None of the origins of this complex constellation of factors can fairly be said to be the result of public efforts to fight misery and deprivation. Indeed, such initiatives continue to represent the only hope and sustenance for many residents. However ideologically convenient it may be for those who wish to attack government to say so, public efforts to combat destitution are not the cause of poverty in Appalachia or elsewhere. This raises the question of why so many people wish to pretend this is so, even when it results in additional or deepened direct suffering for those so maligned.
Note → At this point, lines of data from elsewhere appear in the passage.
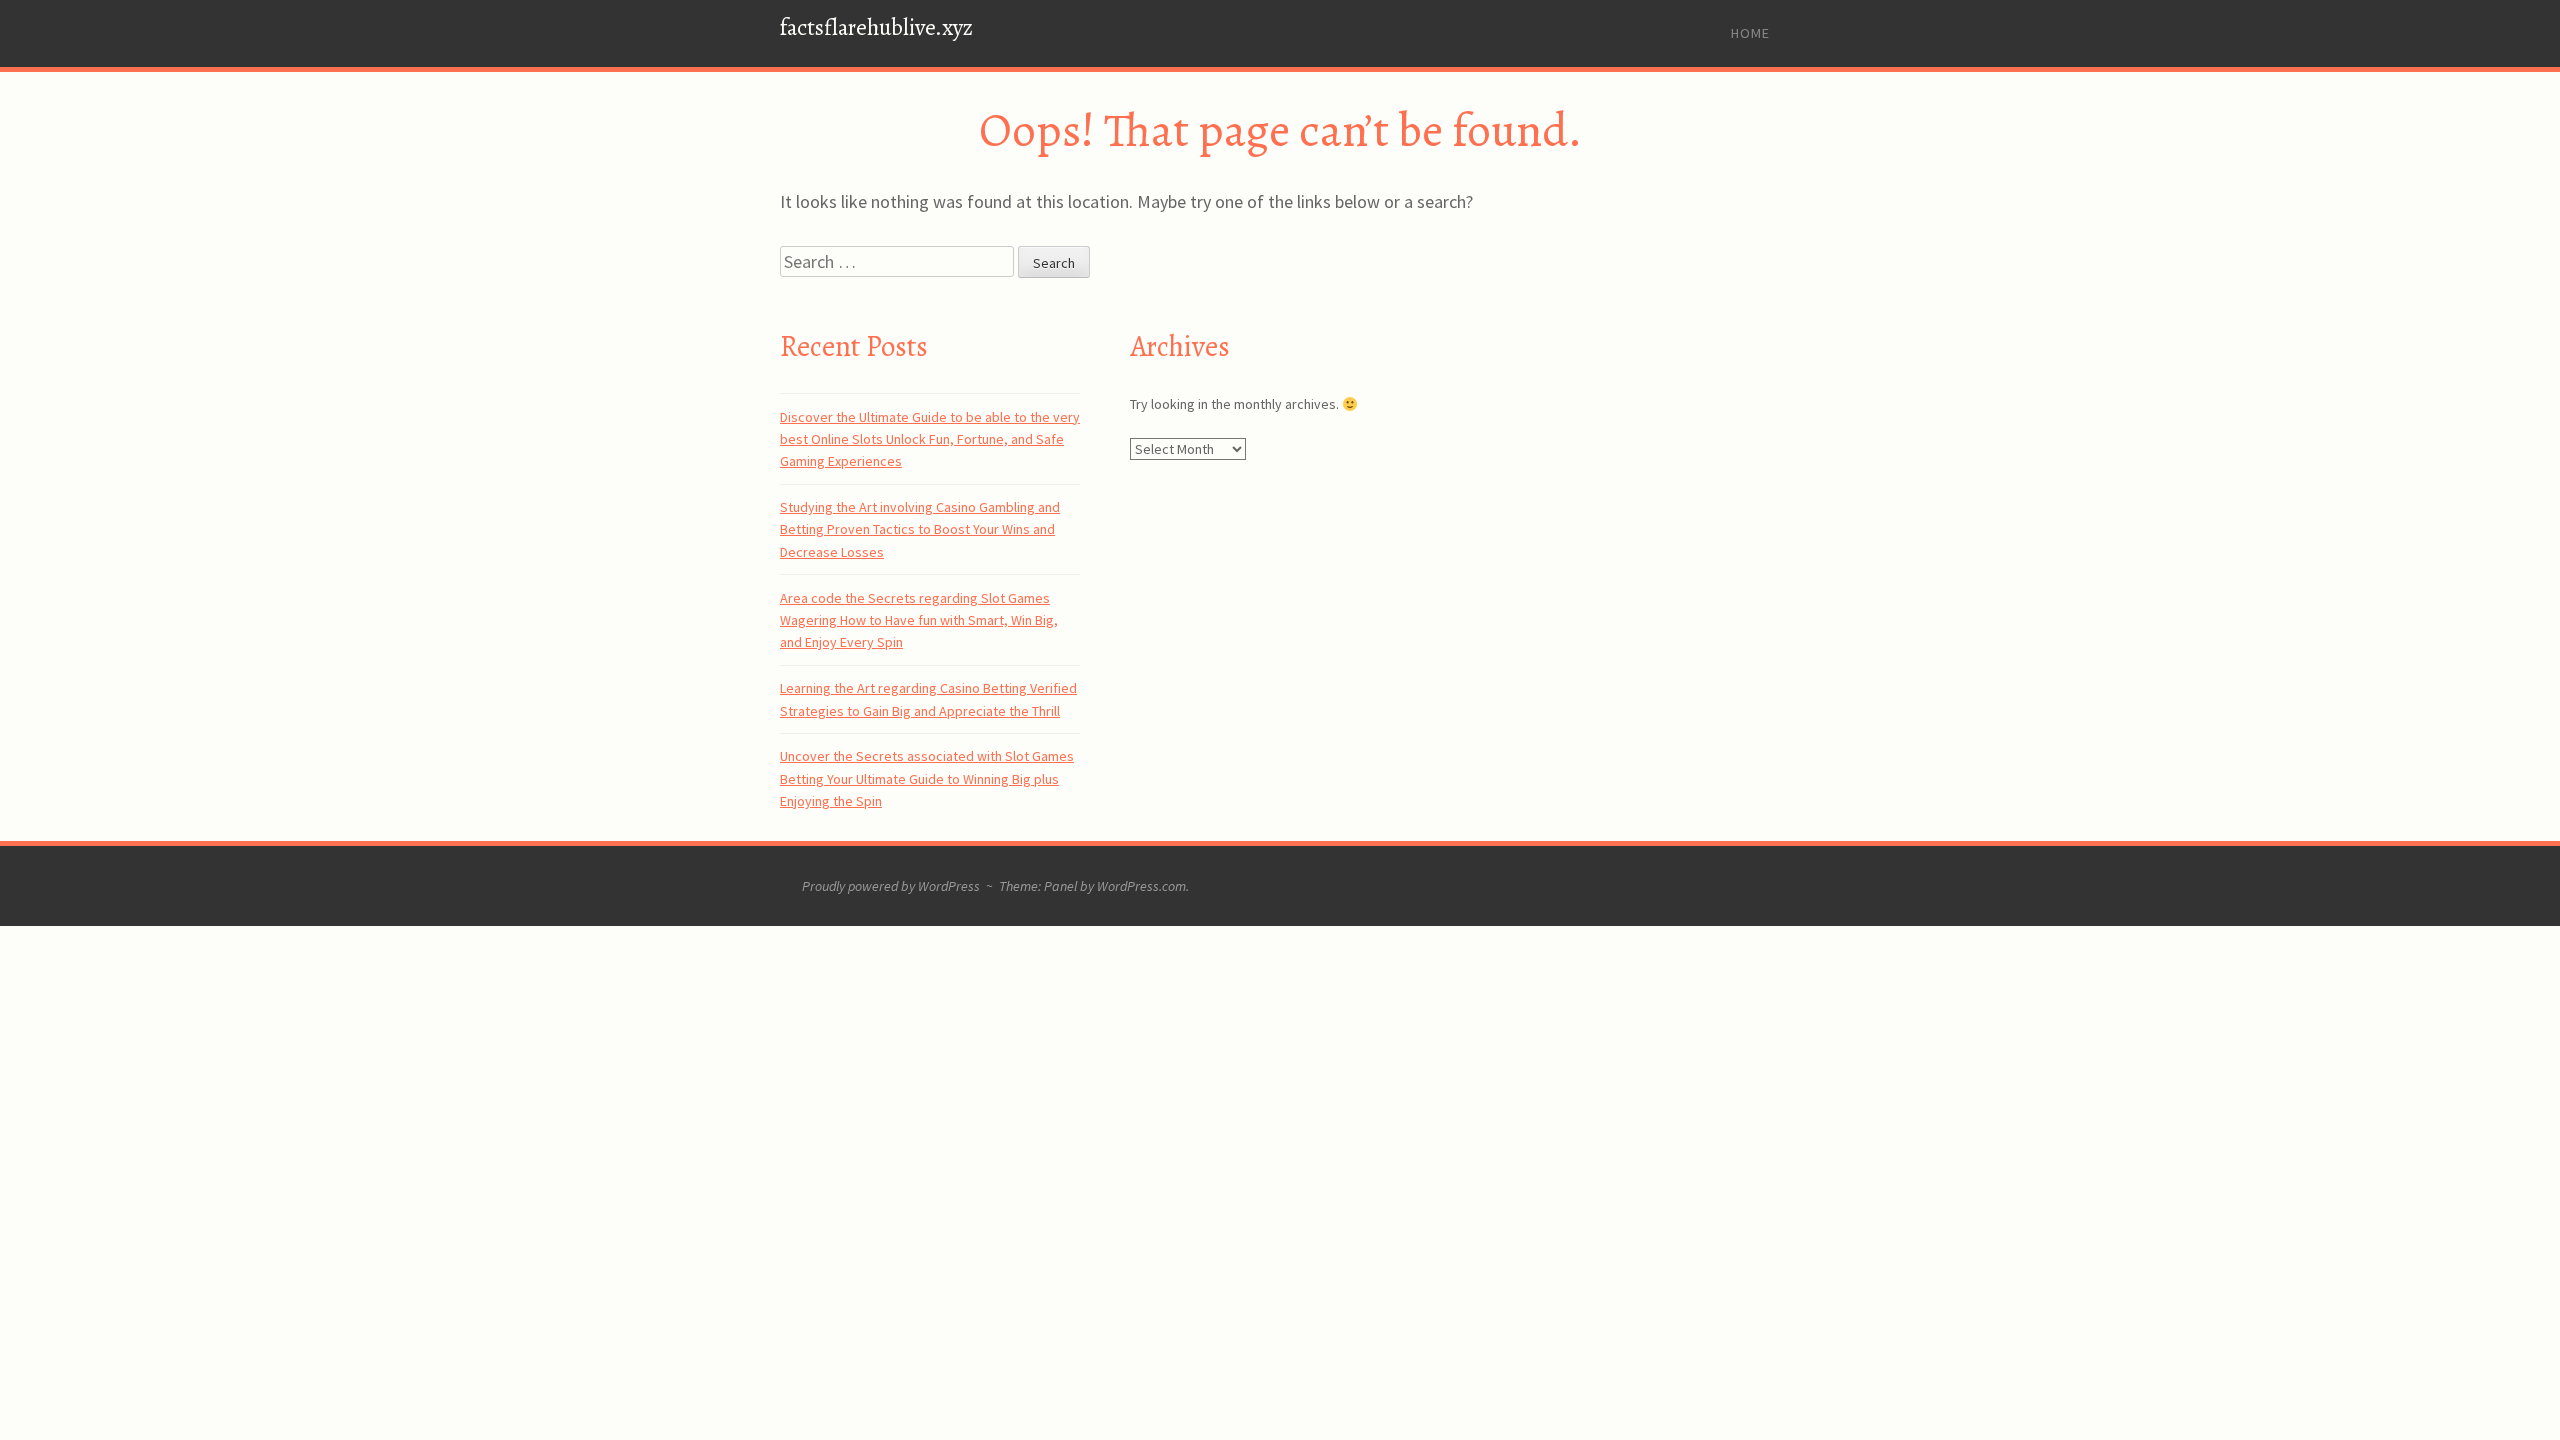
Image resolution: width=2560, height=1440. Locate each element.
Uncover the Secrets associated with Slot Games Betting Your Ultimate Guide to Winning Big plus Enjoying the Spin (927, 778)
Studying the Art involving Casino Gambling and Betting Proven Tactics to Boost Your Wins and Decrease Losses (920, 529)
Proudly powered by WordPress (891, 886)
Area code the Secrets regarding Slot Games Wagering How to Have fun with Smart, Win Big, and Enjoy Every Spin (919, 620)
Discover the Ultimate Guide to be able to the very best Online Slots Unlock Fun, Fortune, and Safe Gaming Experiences (930, 439)
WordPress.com (1141, 886)
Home (1750, 33)
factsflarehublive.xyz (876, 27)
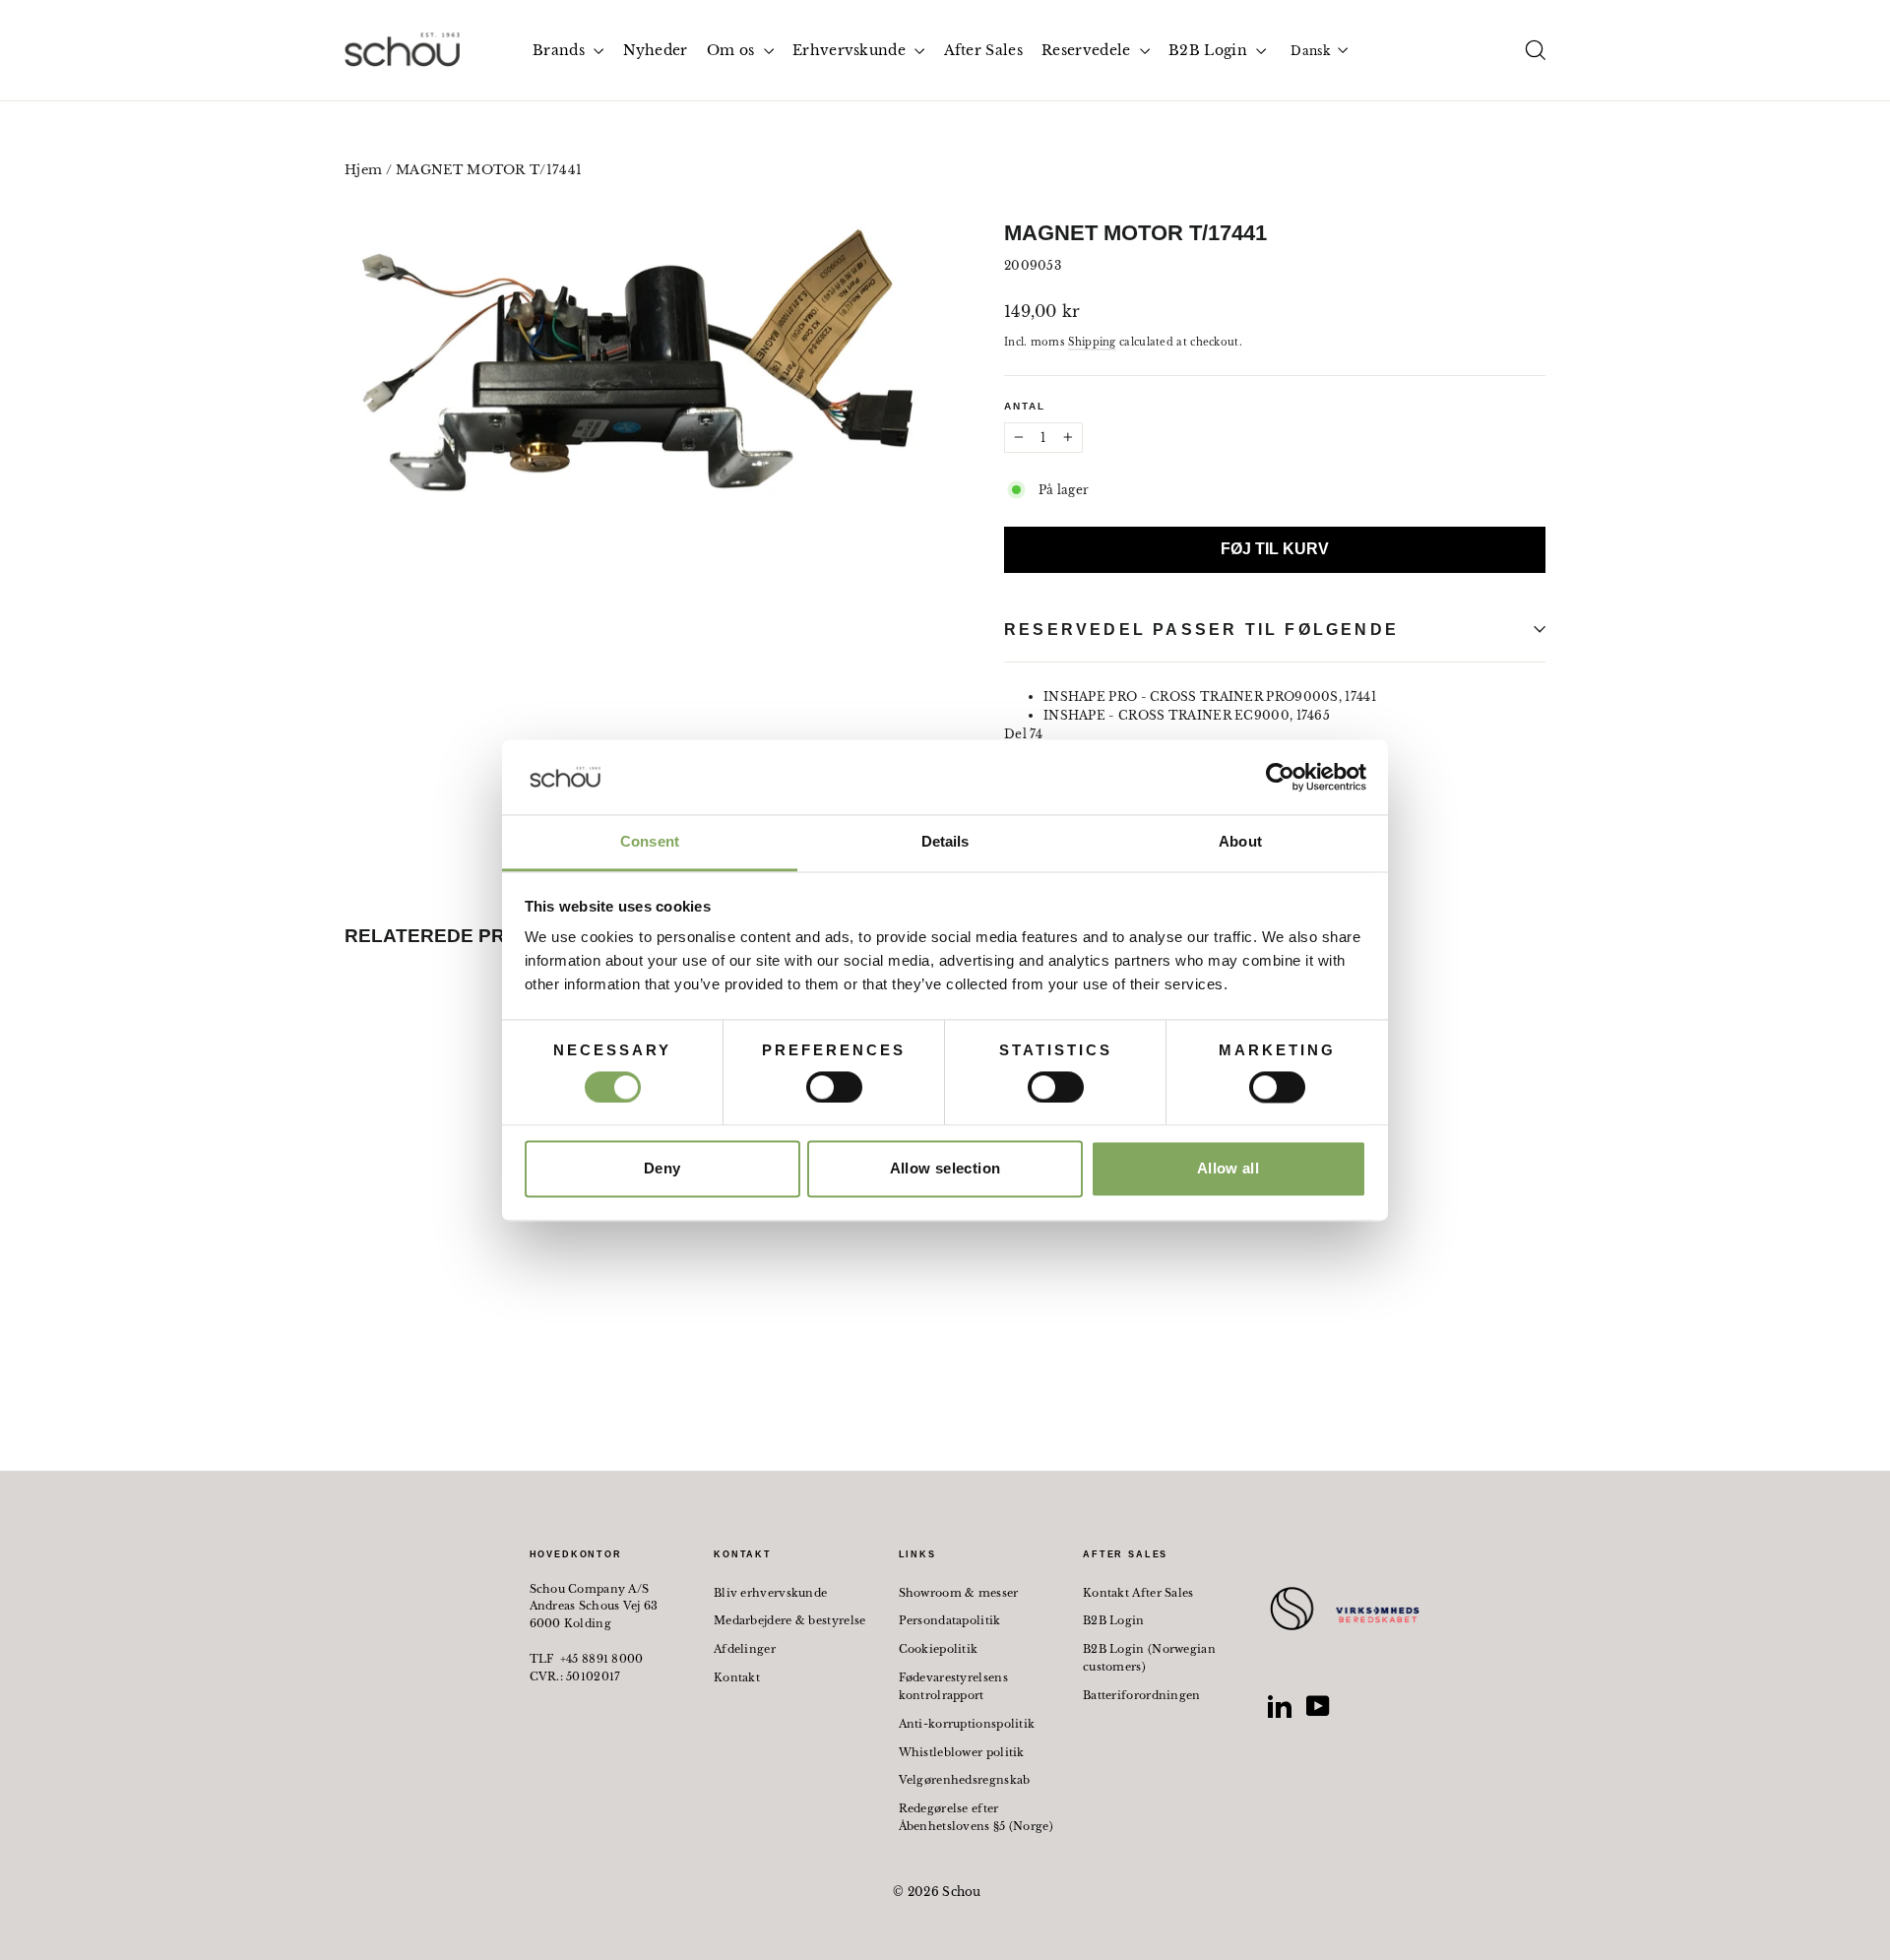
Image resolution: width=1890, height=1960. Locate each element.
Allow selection (945, 1169)
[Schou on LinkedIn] (1280, 1706)
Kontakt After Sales (1138, 1593)
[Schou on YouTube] (1318, 1706)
I am not sure I can supply a definitive answer. What seems clear is that this is a difficult and enduringly important concern in a polity so devoted to the market as our own. It goes to the heart of whether we shall be a self-governing nation or one that pays obeisance instead to a romanticized vision of the market as panacea and imagined substitute for democratic governance. Governments must create the conditions for markets to function and must regulate them to ensure they operate freely and fairly. When they do not, as in the Joad family’s experience in Steinbeck’s fictionalized account of what were very real experiences for hundreds of thousands, a democratic government must hold those committing injurious acts accountable, not blame those victimized. A self-governing citizenry can and should debate actively how to balance ensuring space for market innovation and monitoring it for excesses and injustice. Nonetheless, it is folly to pretend that citizens or their representatives can evade their governance responsibility by worshipping a non-existent market ideal or by attacking efforts to assist others as a matter of (gravely misplaced) principle. These stands can only result in still more suffering while also degrading the possibility of democratic governance. The real exigencies of poverty are complex, and a mature people can and must address that reality and not pretend that those experiencing privation are its singular agents.